__Reading text__.
Detector assembly 12 further comprises a motion actuator 32 coupled to solid-state detecting unit 26. Motion actuator 32 may be coupled to collimator 28 and configured to rotate collimator 28 about axis X relative to CZT radiation detector 30 during data acquisition. In another example, motion actuator 32 may be coupled to CZT radiation detector 30 and configured to rotate CZT radiation detector 30 about axis X relative to collimator 28 during data acquisition. In yet another example, motion actuator 32 may be coupled to both collimator 28 and CZT radiation detector 30 to allow collimator 28 and CZT radiation detector 30 to rotate about axis X relative to one another during data acquisition.

Alternatively, motion actuator 32 may be coupled to solid-state detecting unit 26 to move solid-state detecting unit 26 relative to opening 22, or relative to the prostate region of the patient, during data acquisition.

Processor 13, as depicted, may also comprise a controller 34 for controlling motion actuator 32.

Detector assembly 12 may include a structural imaging system. In the embodiment depicted in FIG. 19, the structural imaging system is an ultrasound system 42. As shown in FIG. 4, an ultrasound transducer 44 may be integrated into support surface 16 of chair 11 proximate opening 22, and/or ultrasound transducer 44 may be housed with CZT radiation detectors 30. In the bed configuration, ultrasound transducer 44 may extend from detector assembly 12 (see FIG. 10),In other embodiments, rather than an ultrasound system, the structural imaging system may, alternatively, be an x-ray system (not shown).

__Work to complete__. How might the detector assembly passage above go on? Continue it from its last sentence.

[Stored data]
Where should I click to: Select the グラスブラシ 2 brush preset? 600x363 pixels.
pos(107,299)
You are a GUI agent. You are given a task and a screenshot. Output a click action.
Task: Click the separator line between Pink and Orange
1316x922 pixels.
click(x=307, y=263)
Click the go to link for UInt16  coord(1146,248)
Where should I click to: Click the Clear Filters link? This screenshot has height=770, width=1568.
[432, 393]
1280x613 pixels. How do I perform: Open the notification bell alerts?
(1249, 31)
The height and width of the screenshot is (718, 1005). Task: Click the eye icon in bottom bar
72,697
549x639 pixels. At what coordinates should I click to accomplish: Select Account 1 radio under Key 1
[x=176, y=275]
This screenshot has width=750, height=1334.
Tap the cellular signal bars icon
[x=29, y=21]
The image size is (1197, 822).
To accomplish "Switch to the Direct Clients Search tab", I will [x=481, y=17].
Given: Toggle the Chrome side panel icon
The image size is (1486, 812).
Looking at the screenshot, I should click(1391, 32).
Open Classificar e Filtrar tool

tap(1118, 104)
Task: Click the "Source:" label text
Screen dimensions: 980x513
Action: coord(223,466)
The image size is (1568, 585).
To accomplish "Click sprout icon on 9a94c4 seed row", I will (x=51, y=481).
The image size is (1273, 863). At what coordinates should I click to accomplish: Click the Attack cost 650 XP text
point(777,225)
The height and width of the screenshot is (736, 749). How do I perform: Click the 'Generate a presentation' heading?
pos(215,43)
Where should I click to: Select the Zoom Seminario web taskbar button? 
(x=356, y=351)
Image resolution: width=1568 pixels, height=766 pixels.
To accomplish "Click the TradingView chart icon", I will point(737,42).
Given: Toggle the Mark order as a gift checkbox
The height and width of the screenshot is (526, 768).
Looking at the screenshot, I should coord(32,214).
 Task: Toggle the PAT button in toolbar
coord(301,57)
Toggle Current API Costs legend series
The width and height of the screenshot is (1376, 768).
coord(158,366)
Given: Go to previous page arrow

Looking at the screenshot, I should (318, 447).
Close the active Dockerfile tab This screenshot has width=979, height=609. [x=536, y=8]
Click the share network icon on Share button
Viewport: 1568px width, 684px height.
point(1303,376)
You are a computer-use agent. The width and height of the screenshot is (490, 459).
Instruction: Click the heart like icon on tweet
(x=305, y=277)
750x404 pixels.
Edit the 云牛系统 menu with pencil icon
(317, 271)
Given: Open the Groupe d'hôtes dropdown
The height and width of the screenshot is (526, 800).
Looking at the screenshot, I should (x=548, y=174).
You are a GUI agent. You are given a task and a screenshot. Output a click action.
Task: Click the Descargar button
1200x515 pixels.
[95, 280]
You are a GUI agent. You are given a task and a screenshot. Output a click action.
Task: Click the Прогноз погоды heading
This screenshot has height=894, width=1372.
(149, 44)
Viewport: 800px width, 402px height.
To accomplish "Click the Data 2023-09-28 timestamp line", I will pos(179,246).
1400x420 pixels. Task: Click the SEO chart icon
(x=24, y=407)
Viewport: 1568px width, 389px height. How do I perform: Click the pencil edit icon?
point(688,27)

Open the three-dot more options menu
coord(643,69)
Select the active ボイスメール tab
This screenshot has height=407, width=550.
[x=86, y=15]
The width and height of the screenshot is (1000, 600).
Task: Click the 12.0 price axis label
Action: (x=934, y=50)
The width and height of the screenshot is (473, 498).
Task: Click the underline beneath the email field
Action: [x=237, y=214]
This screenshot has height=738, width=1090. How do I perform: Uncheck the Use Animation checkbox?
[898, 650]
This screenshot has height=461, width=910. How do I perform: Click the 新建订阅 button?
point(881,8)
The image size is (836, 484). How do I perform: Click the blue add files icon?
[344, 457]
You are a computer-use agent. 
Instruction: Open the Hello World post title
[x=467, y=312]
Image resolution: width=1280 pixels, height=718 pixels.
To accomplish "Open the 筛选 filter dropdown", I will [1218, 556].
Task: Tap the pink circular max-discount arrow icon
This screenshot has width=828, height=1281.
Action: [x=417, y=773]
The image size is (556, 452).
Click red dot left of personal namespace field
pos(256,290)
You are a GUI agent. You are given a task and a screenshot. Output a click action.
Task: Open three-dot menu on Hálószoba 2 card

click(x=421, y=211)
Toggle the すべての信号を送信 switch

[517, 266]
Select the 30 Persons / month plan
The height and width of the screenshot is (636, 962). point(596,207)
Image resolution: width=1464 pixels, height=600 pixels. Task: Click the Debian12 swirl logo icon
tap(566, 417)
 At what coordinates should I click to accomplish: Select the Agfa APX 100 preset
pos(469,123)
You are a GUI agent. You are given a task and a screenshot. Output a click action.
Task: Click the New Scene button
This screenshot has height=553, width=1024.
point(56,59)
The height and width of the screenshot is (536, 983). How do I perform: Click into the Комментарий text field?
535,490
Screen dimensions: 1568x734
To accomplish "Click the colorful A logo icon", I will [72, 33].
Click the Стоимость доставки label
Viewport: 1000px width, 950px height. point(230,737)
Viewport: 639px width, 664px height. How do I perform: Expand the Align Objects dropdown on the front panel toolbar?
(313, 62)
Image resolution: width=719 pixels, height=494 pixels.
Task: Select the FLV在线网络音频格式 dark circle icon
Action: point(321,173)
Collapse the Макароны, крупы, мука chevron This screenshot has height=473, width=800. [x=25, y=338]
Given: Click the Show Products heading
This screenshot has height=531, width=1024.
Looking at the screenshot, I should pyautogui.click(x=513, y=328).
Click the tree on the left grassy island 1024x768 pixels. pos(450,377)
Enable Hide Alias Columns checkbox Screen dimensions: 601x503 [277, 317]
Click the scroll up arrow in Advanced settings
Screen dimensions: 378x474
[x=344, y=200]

__Exercise response__.
A method (100) to use imaging system 10/50 for non-invasive imaging of a body portion of a patient, is shown in FIG. 20. The patient is first placed on a surface for supporting the body portion of the patient that is to be imaged (102). With the present embodiments, the patient may be asked to sit in chair 11 or to lie on bed 52. The patient's body portion to be imaged, or in the present cases, the prostate region, is then aligned to be as close as possible to detector assembly 12 (104). In the case of the chair configuration, for example, the prostate region is aligned as close as possible to central opening 22. In the case of the bed configuration, the patient raises and separates his legs and shifts his prostate region or perineum towards detector assembly 12 on arm 54. Alternatively, arm 54 may be repositionally mounted to bed 52 such that detector assembly 12 may be brought towards patient 60 during alignment. Detector assembly 12 at all times remains external to the patient.

A medical radioisotope, such as Technetium-99m (^99mTc) in combination with prostate-specific membrane antigen (PSMA) will have been injected into the patient. As the PSMA binds with the cancer cells in the prostate, the decaying Technetium-99m gives off gamma rays. As the gamma rays travel past the patient's perineum, they will be collimated by collimator 28 and certain rays will be detected by CZT radiation detectors 30, producing “hotspot” data (106). Collimator 28 limits the detected gamma rays to a pre-determined solid angle.

While Technetium-99m is a popular choice, other approved medical radioisotopes may be used instead.

Controller 34 and motion actuator 32 may be used to control the rotation of collimator 28 relative to CZT radiation detector 30 to change the solid angle during data acquisition. As collimator 28 and/or CZT radiation detector 30 is/are rotated (107) to pre-determined angles relative to one another, multiple tomographic images can be collected. Alternatively or additionally, motion actuator 32 may move solid-state detecting units 26 relative to the prostate region as data is acquired.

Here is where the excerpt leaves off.